Saved entries
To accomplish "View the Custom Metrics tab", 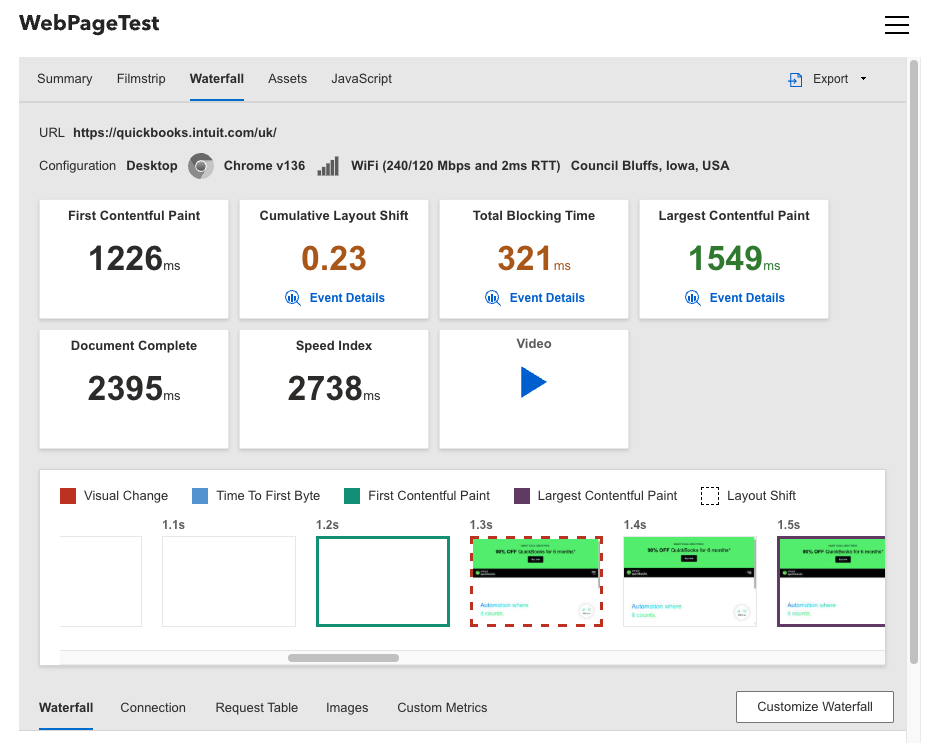I will (441, 707).

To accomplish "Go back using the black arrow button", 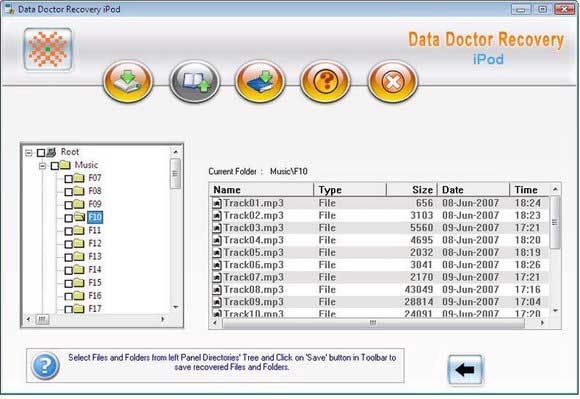I will 465,370.
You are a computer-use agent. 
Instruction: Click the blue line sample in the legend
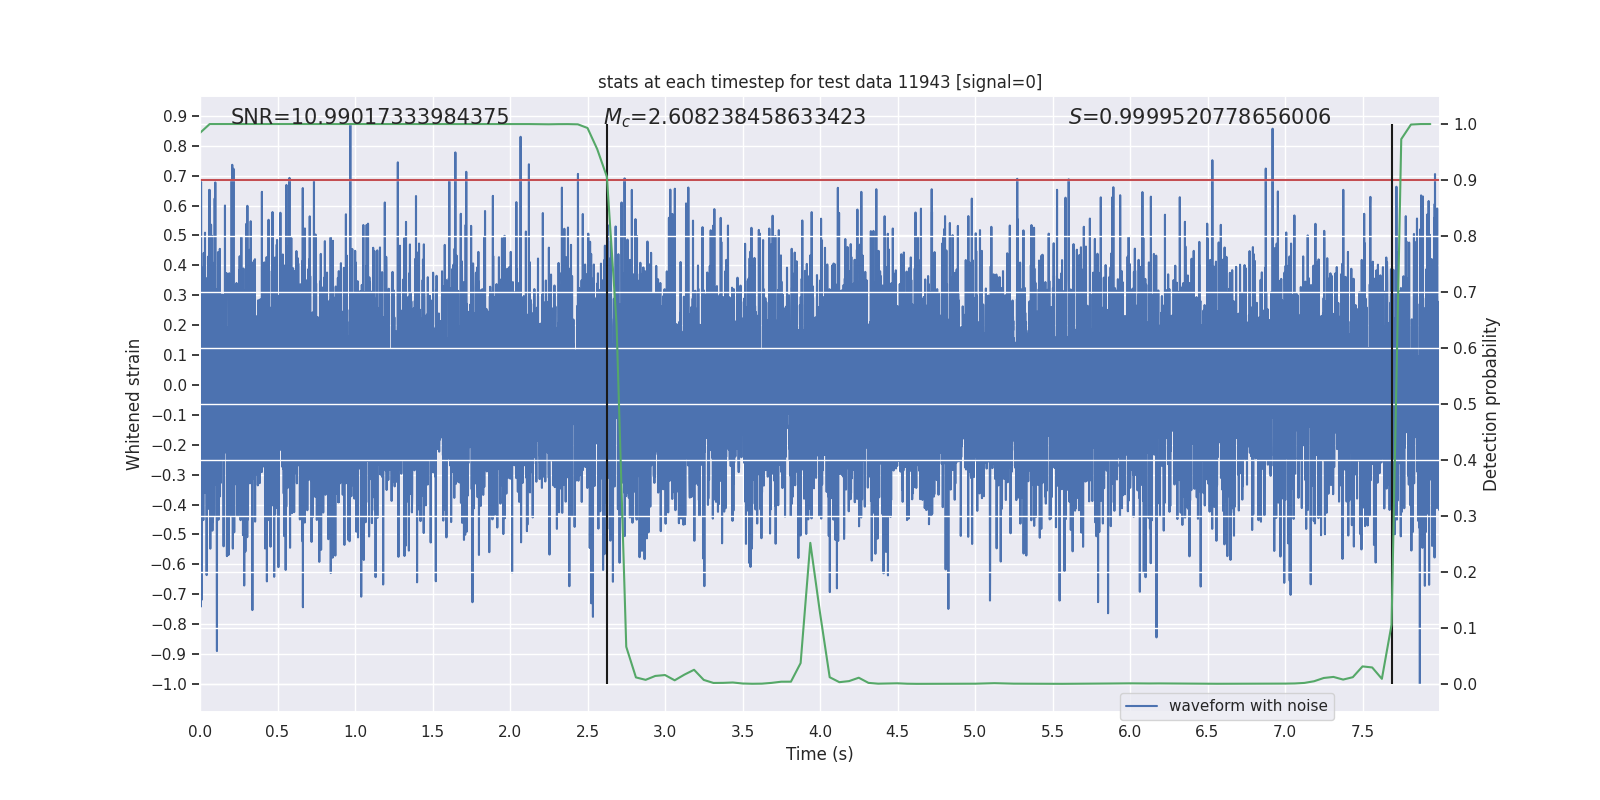tap(1142, 706)
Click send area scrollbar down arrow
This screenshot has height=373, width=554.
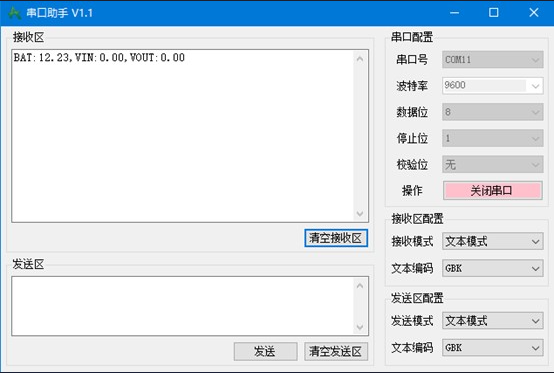360,327
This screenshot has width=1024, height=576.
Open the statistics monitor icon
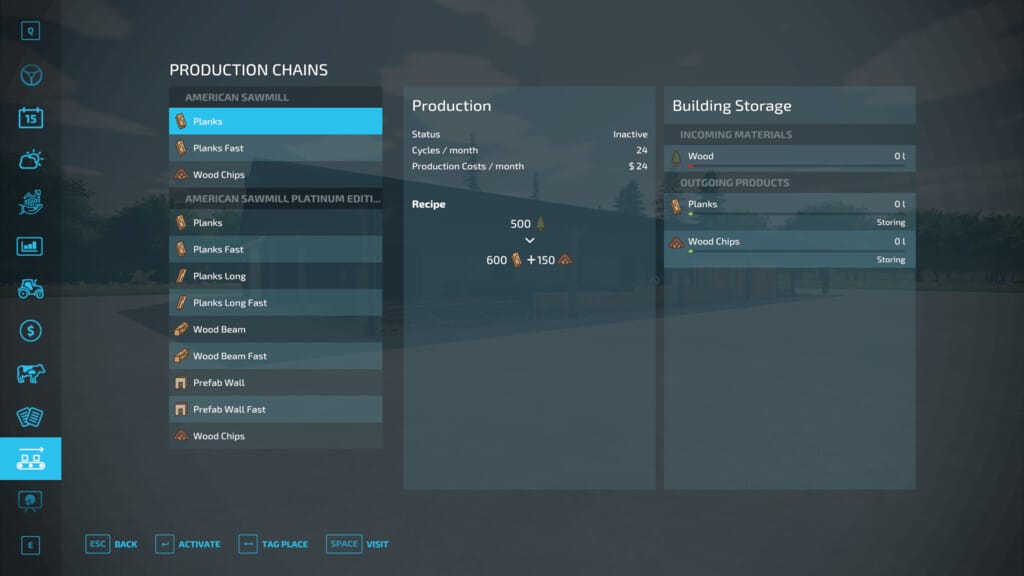point(30,246)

● WORK TO BE COMPLETED:
Nothing but the lines from the one containing "This screenshot has width=1024, height=576." through the last line of the data should appear in the answer, copied exactly, with pictures excluded.

● ANSWER SECTION:
This screenshot has width=1024, height=576.
Open the statistics monitor icon
point(30,246)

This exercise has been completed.